VGG19 Transfer Learning with Keras: Weather Image Classification using Keras VGG19 transfer learning
Building a Weather Image Classifier with Keras and VGG19 (End-to-End)
Introduction
In this post, we’ll build a complete weather image classification pipeline in Python using Keras with a VGG19 backbone and explore Keras VGG19 transfer learning.
You’ll see how to split raw images into train and validation sets, set up data augmentation, attach a lightweight classification head to VGG19, train and evaluate with callbacks, and finally run predictions on unseen images.

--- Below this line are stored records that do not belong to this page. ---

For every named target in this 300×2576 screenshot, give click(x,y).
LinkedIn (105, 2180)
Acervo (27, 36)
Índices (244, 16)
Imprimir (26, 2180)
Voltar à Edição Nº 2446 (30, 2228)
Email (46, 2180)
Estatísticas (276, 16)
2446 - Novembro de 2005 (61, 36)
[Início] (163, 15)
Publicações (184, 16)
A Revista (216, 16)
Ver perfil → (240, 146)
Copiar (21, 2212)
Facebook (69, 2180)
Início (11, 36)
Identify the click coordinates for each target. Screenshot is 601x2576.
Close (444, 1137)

The link for the video tutorial is here : https://youtu.be/uw3WK0TcGH4&list=UULFTiWJJhaH6BviSWKLJUM9sg
You can find the full code here : https://ko-fi.com/s/efaafe52c5
You can find more tutorials in my blog here : https://eranfeit.net/blog/
Here is Code VGG19 Transfer Learning :
Installation :
# Requirements : Nvidia GPU card & and Cuda tool kit install # I am using this card : https://amzn.to/3mTa7HX # Working Anaconda enviroment #dataset : https://www.kaggle.com/datasets/vijaygiitk/multiclass-weather-dataset conda create -n weather-predict-CNN python=3.7 conda activate weather-predict-CNN pip install tensorflow pip install tensorflow-gpu pip install pillow pip install SciPy pip install matplotlib pip install pandas pip install numpy
You can find the full code here : https://ko-fi.com/s/efaafe52c5
Link to the weather dataset : https://www.kaggle.com/datasets/vijaygiitk/multiclass-weather-dataset
Part 1 — Dataset Split into Train & Validation Folders
Short description:
We prepare a clean train/validation split from category folders (cloudy, foggy, rainy, shine, sunrise). Files of zero length are skipped. A reproducible shuffle creates balanced splits, and images are copied into the destination folders.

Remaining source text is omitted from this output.